Breaking resolution limits: advances and challenges in single molecule microscopy

The resolution of an optical system is a measure of its ability to distinguish two closely spaced point sources. In optical microscopy, Rayleigh´s criterion has been extensively used to determine the resolution of microscopes. Despite its widespread use, it is well known that this criterion is based on heuristic notions that are not suited to modern imaging approaches. Formulated within a deterministic framework, this criterion neglects the stochastic nature of photon emission and therefore does not take into account the total number of detected photons. In fact, single molecule experiments have shown that this criterion can be surpassed in a regular optical microscope thereby illustrating that Rayleigh´s criterion is inadequate for current microscopy techniques. This inadequacy of Rayleigh´s criterion has, in turn, necessitated a reassessment of the resolution limits of optical microscopes. By adopting an information-theoretic framework and using the theory concerning the Fisher information matrix, we proposed a new resolution measure that overcomes the limitations of Rayleigh´s criterion. Here, we provide a review of this and other related results. The new resolution measure predicts that distances well below Rayleigh´s limit can be resolved in an optical microscope. The effect of deteriorating experimental factors on the new resolution measure is also investigated.

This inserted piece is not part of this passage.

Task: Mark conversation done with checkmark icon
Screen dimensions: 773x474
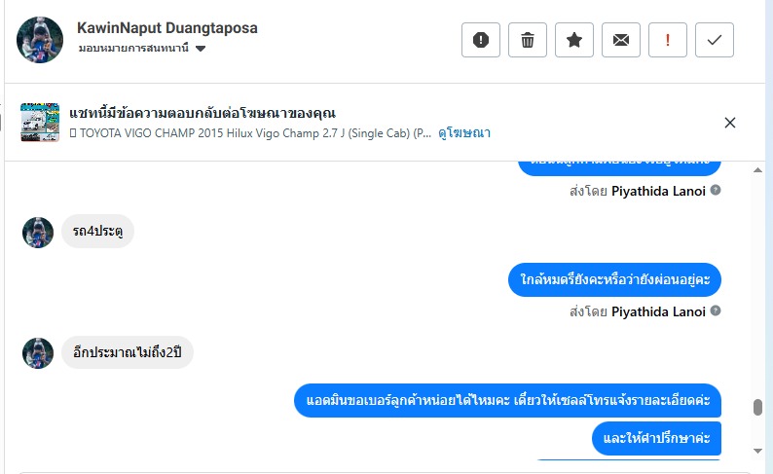Action: pos(714,40)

Further, it is experimentally verified that distances well below Rayleigh´s limit can be measured from images of closely spaced fluorescent single molecules with an accuracy as predicted by the new resolution measure. We have also addressed an important problem in single molecule microscopy that concerns the accuracy with which the location of a single molecule can be determined. In particular, by using the theory concerning the Fisher information matrix we have derived analytical expressions for the limit to the 2D/3D localization accuracy of a single molecule.